(Saved data entries)

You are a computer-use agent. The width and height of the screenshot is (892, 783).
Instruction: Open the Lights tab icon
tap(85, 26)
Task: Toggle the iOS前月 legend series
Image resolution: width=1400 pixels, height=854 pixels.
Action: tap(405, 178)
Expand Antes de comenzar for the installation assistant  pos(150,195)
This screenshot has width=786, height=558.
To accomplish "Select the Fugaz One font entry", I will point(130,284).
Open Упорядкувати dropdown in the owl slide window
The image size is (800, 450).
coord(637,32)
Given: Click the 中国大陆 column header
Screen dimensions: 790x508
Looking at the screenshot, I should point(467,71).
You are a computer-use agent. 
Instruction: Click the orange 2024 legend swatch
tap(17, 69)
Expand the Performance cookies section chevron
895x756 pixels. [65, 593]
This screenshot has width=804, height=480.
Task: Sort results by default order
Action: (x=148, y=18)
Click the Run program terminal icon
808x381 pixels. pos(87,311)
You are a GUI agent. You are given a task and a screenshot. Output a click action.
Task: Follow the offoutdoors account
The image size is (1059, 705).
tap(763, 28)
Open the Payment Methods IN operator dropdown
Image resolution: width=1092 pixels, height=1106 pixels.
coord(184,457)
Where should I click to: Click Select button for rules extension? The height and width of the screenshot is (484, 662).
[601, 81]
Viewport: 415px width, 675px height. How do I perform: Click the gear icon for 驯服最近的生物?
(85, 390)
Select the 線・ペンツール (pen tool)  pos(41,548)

§ ACTION ITEM
Each line of the data must be set down again as it is.

§ YOUR SOLUTION
You are a computer-use agent. The width and height of the screenshot is (892, 783).
Instruction: Open the Lights tab icon
tap(85, 26)
Task: Toggle the iOS前月 legend series
Image resolution: width=1400 pixels, height=854 pixels.
Action: tap(405, 178)
Expand Antes de comenzar for the installation assistant  pos(150,195)
This screenshot has width=786, height=558.
To accomplish "Select the Fugaz One font entry", I will point(130,284).
Open Упорядкувати dropdown in the owl slide window
The image size is (800, 450).
coord(637,32)
Given: Click the 中国大陆 column header
Screen dimensions: 790x508
Looking at the screenshot, I should point(467,71).
You are a computer-use agent. 
Instruction: Click the orange 2024 legend swatch
tap(17, 69)
Expand the Performance cookies section chevron
895x756 pixels. [65, 593]
This screenshot has width=804, height=480.
Task: Sort results by default order
Action: (x=148, y=18)
Click the Run program terminal icon
808x381 pixels. pos(87,311)
You are a GUI agent. You are given a task and a screenshot. Output a click action.
Task: Follow the offoutdoors account
The image size is (1059, 705).
tap(763, 28)
Open the Payment Methods IN operator dropdown
Image resolution: width=1092 pixels, height=1106 pixels.
coord(184,457)
Where should I click to: Click Select button for rules extension? The height and width of the screenshot is (484, 662).
[601, 81]
Viewport: 415px width, 675px height. How do I perform: Click the gear icon for 驯服最近的生物?
(85, 390)
Select the 線・ペンツール (pen tool)  pos(41,548)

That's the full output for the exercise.